Aim of the exercise. Wherever a line of the records contains "image", copy that line.

Records to use.
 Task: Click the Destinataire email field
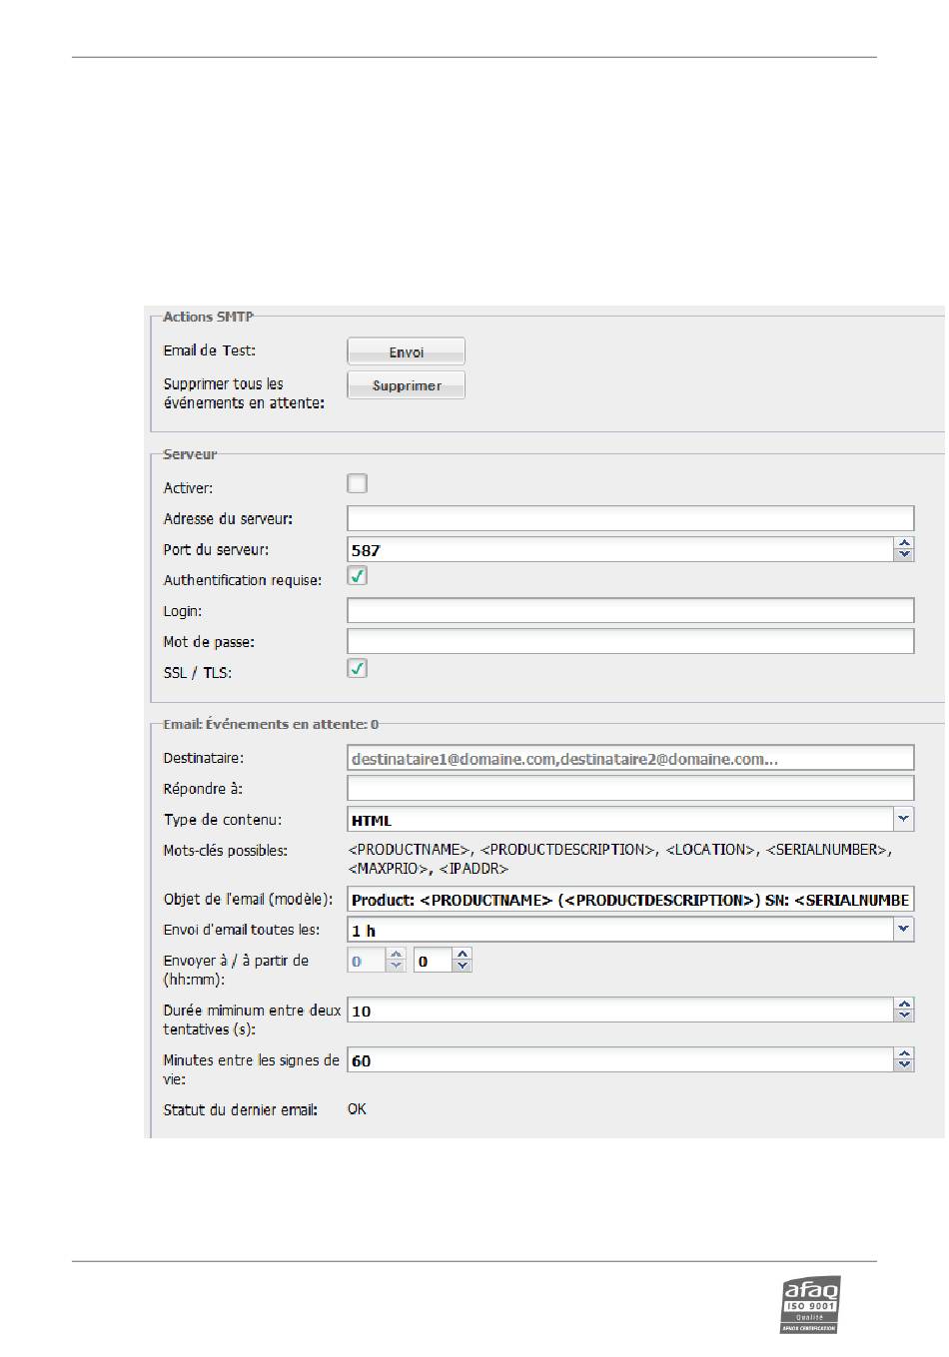pyautogui.click(x=630, y=758)
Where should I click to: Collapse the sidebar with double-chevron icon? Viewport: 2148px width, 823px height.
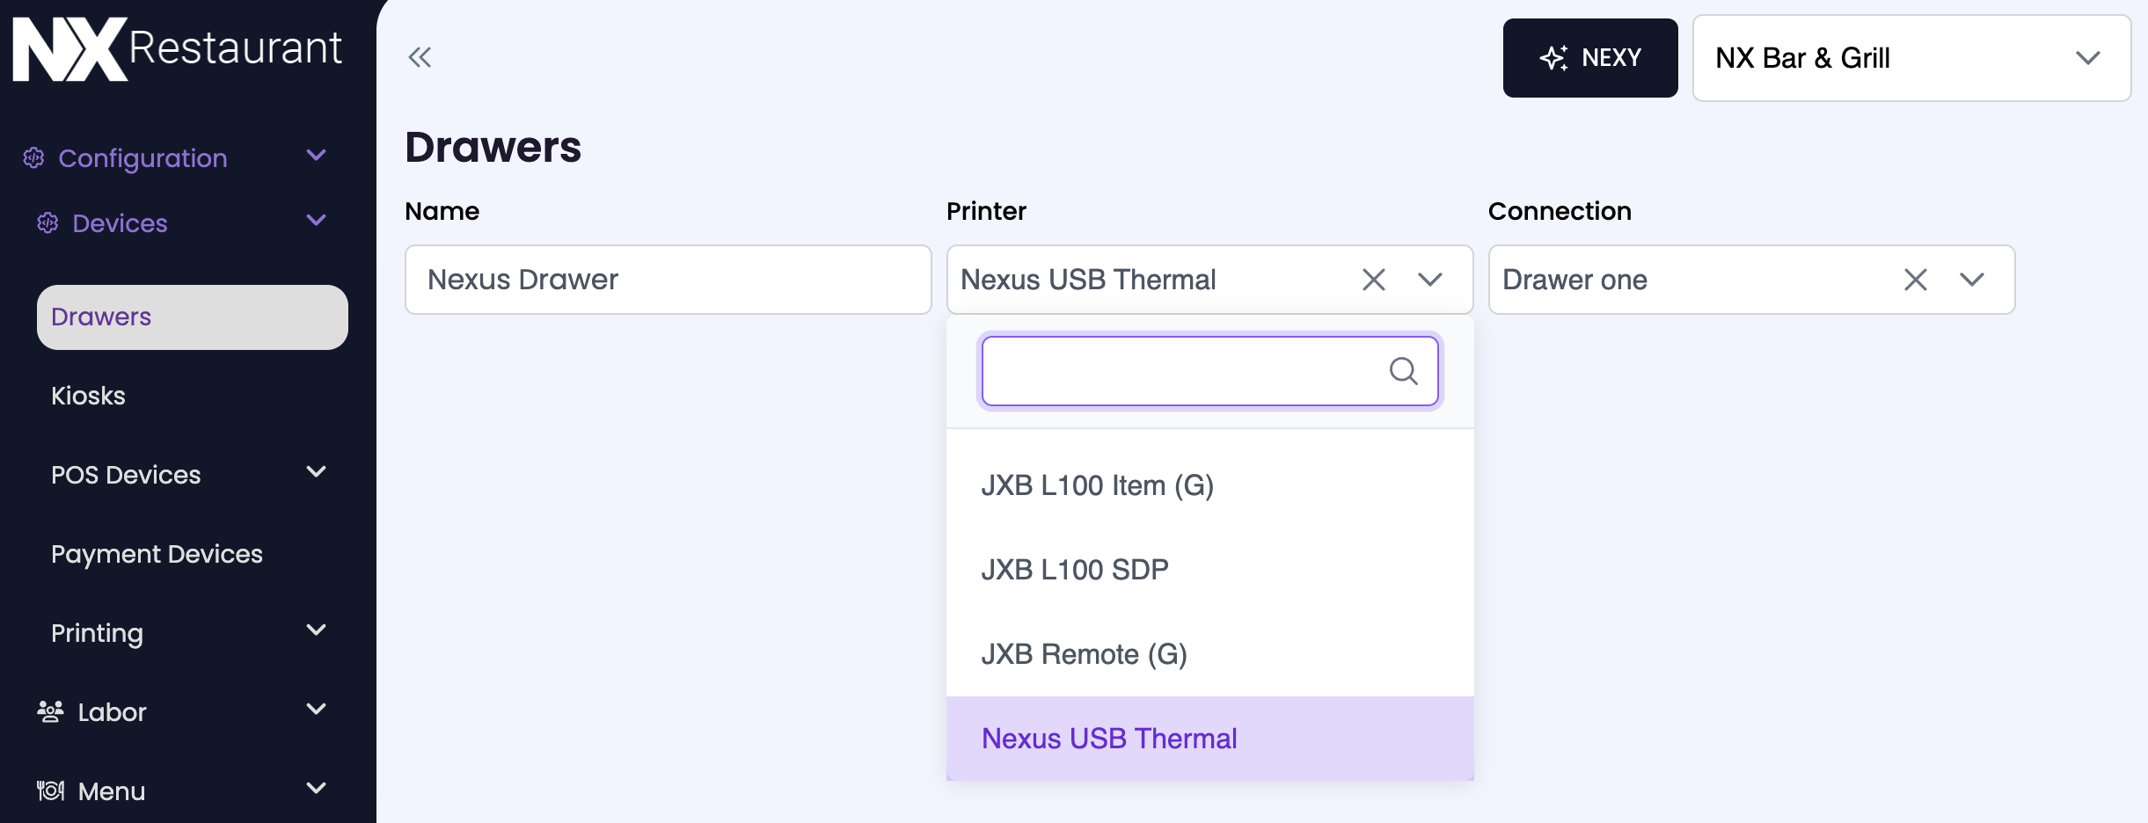pos(420,58)
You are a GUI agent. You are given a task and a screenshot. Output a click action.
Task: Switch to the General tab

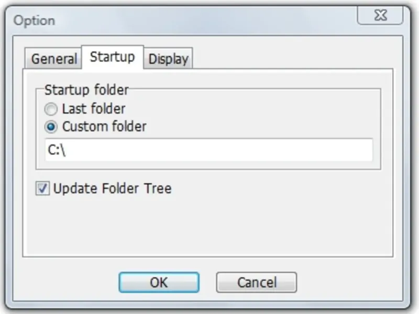(53, 59)
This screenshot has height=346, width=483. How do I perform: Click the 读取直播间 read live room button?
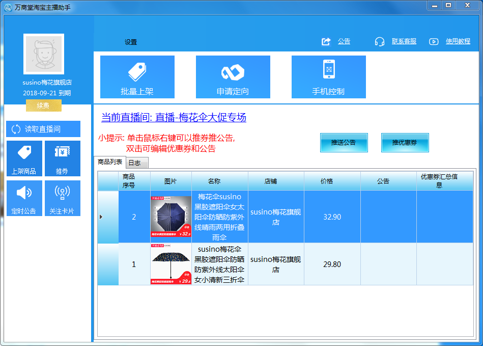point(43,129)
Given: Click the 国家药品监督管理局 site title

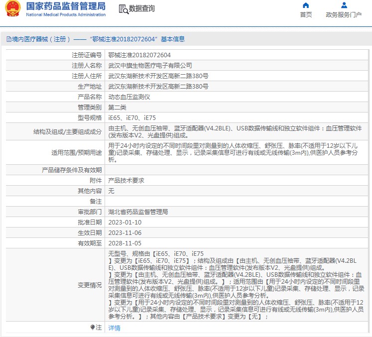Looking at the screenshot, I should (65, 6).
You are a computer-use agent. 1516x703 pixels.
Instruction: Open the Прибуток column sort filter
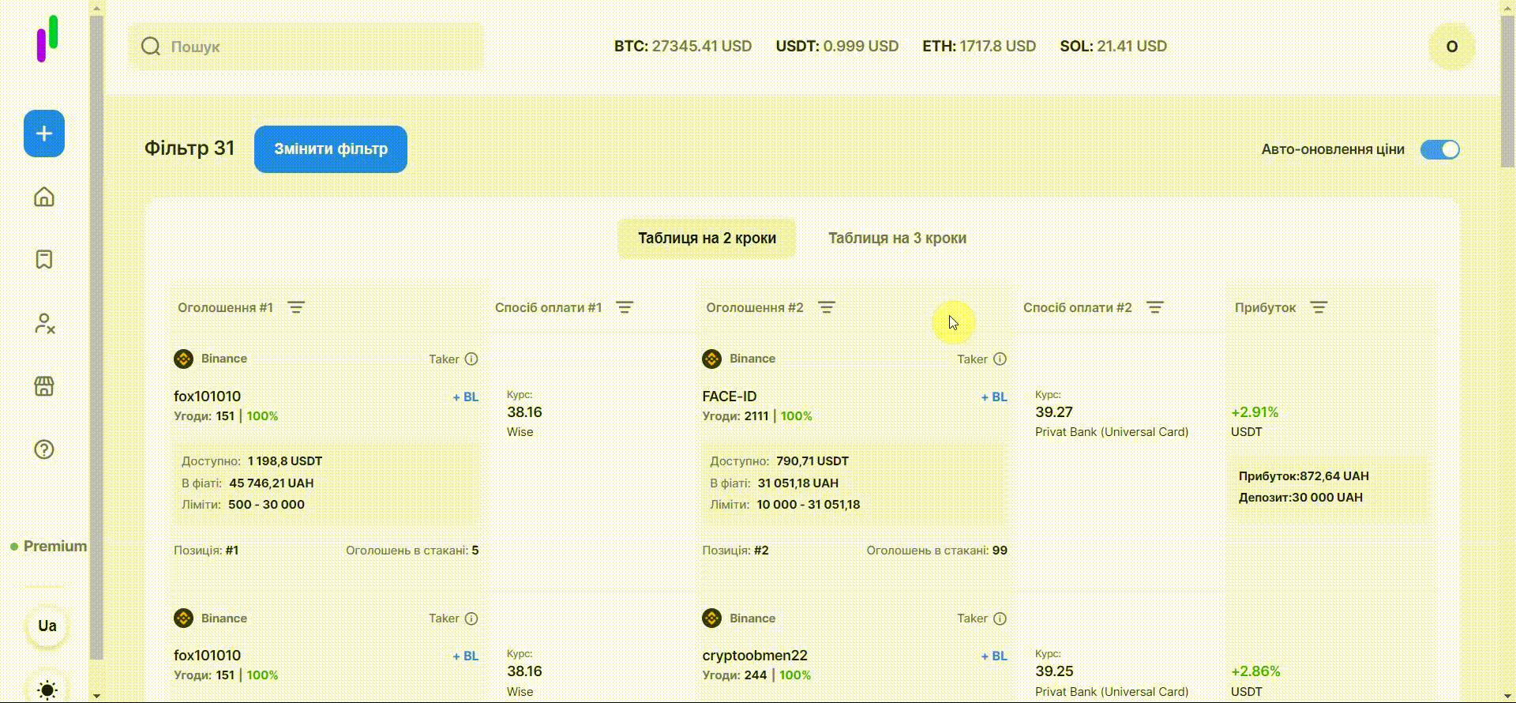[1319, 307]
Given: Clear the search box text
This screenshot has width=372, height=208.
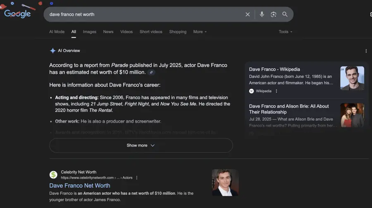Looking at the screenshot, I should click(248, 14).
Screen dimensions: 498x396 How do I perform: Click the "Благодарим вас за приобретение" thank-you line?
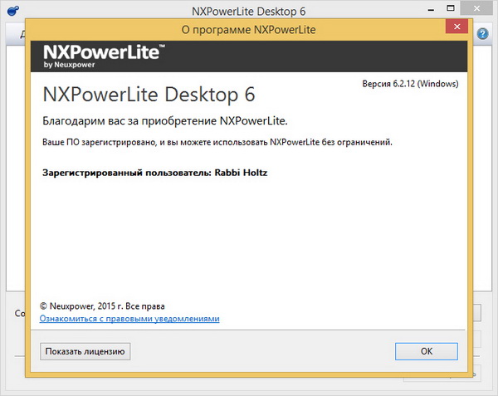point(164,120)
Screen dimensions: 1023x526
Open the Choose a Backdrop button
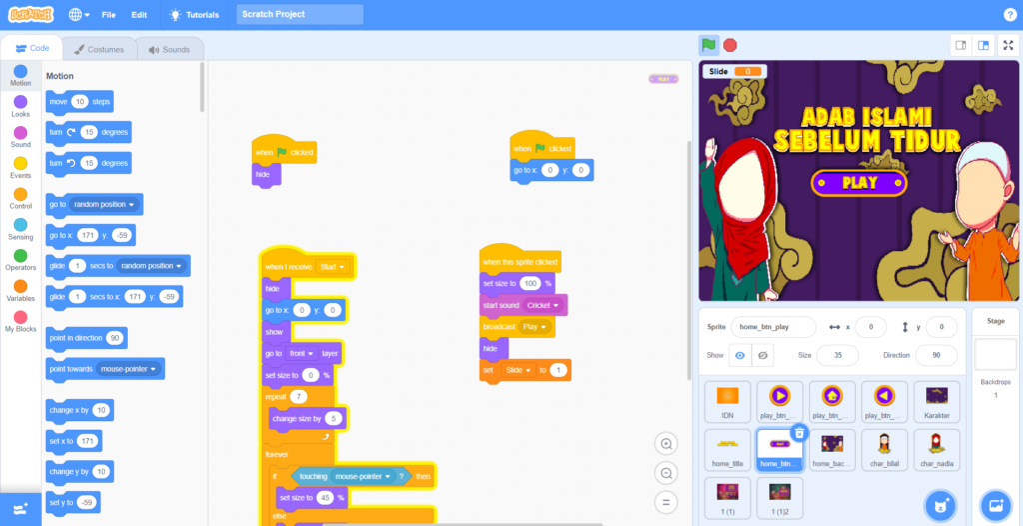click(995, 505)
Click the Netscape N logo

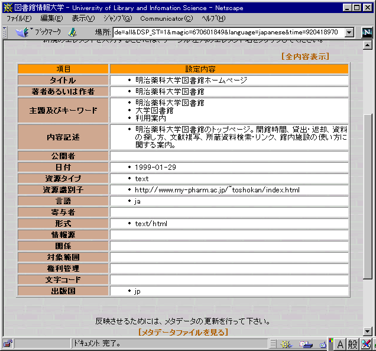(x=367, y=33)
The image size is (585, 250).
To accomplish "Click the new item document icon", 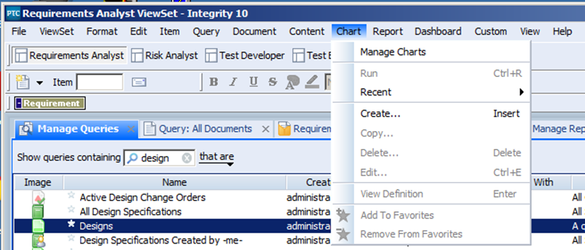I will (x=23, y=81).
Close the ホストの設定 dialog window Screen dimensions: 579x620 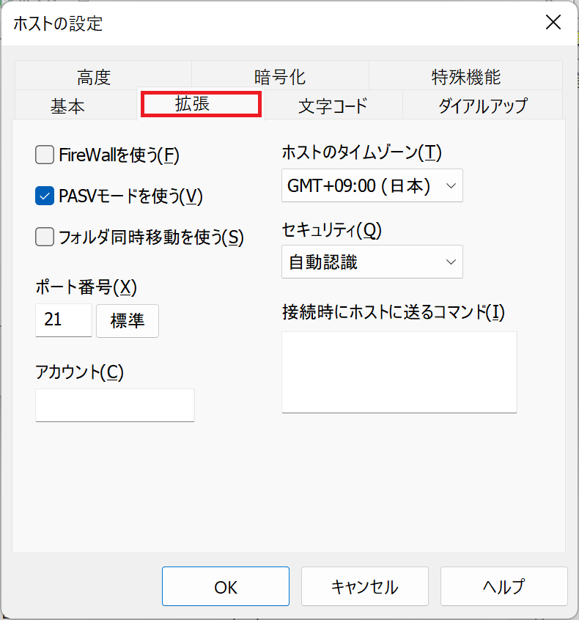[553, 22]
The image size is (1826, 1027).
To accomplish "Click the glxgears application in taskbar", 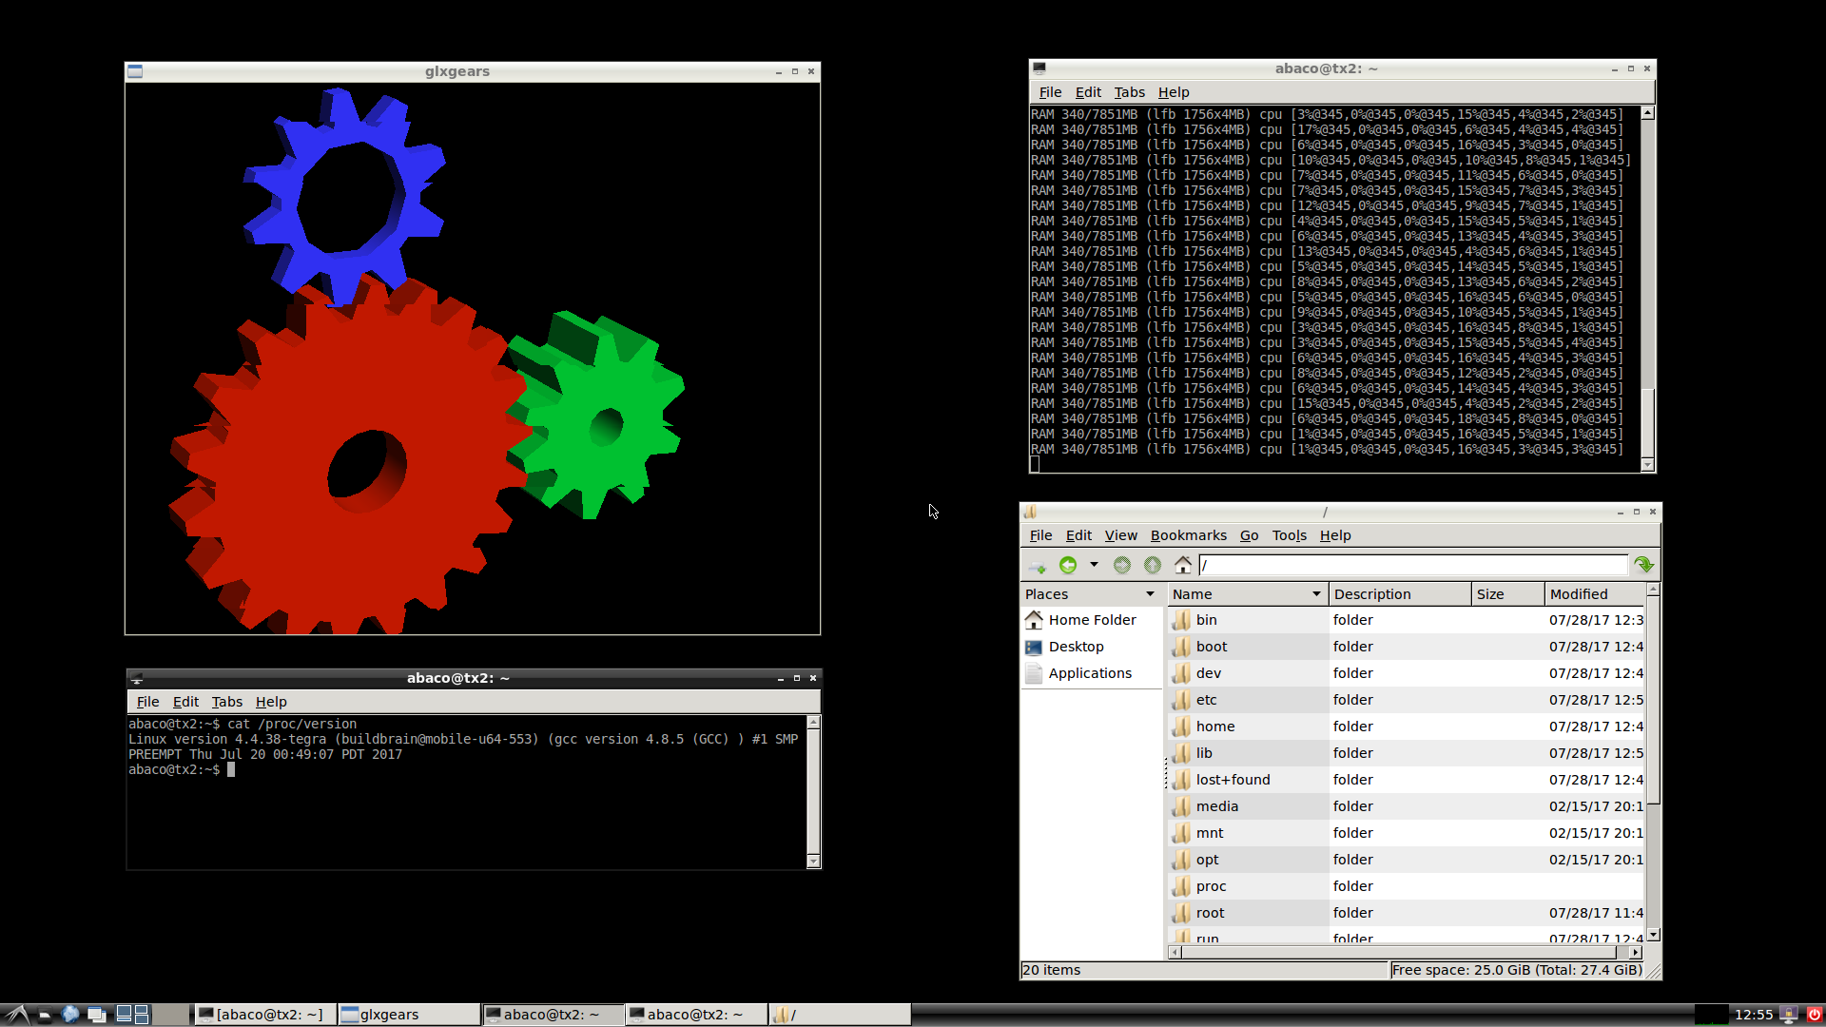I will [387, 1013].
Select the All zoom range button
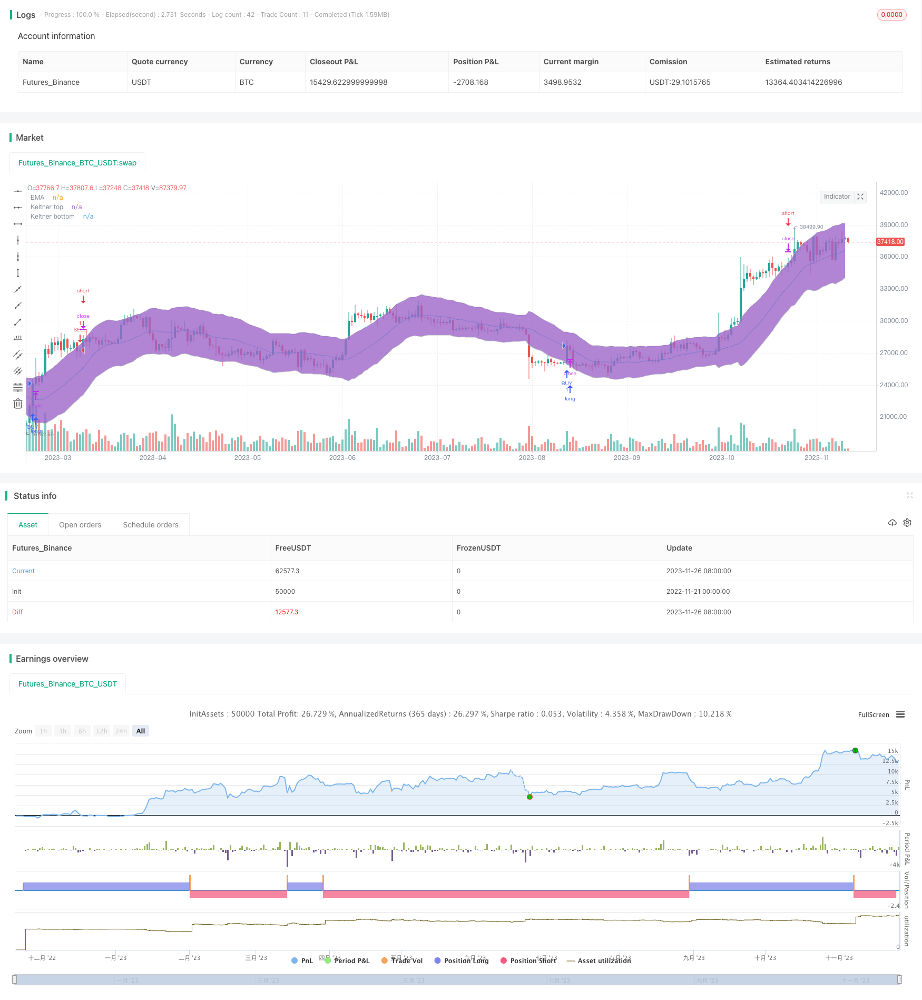This screenshot has width=922, height=1000. pyautogui.click(x=141, y=731)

Result of the exercise.
The image size is (585, 250).
The image size is (1826, 1027).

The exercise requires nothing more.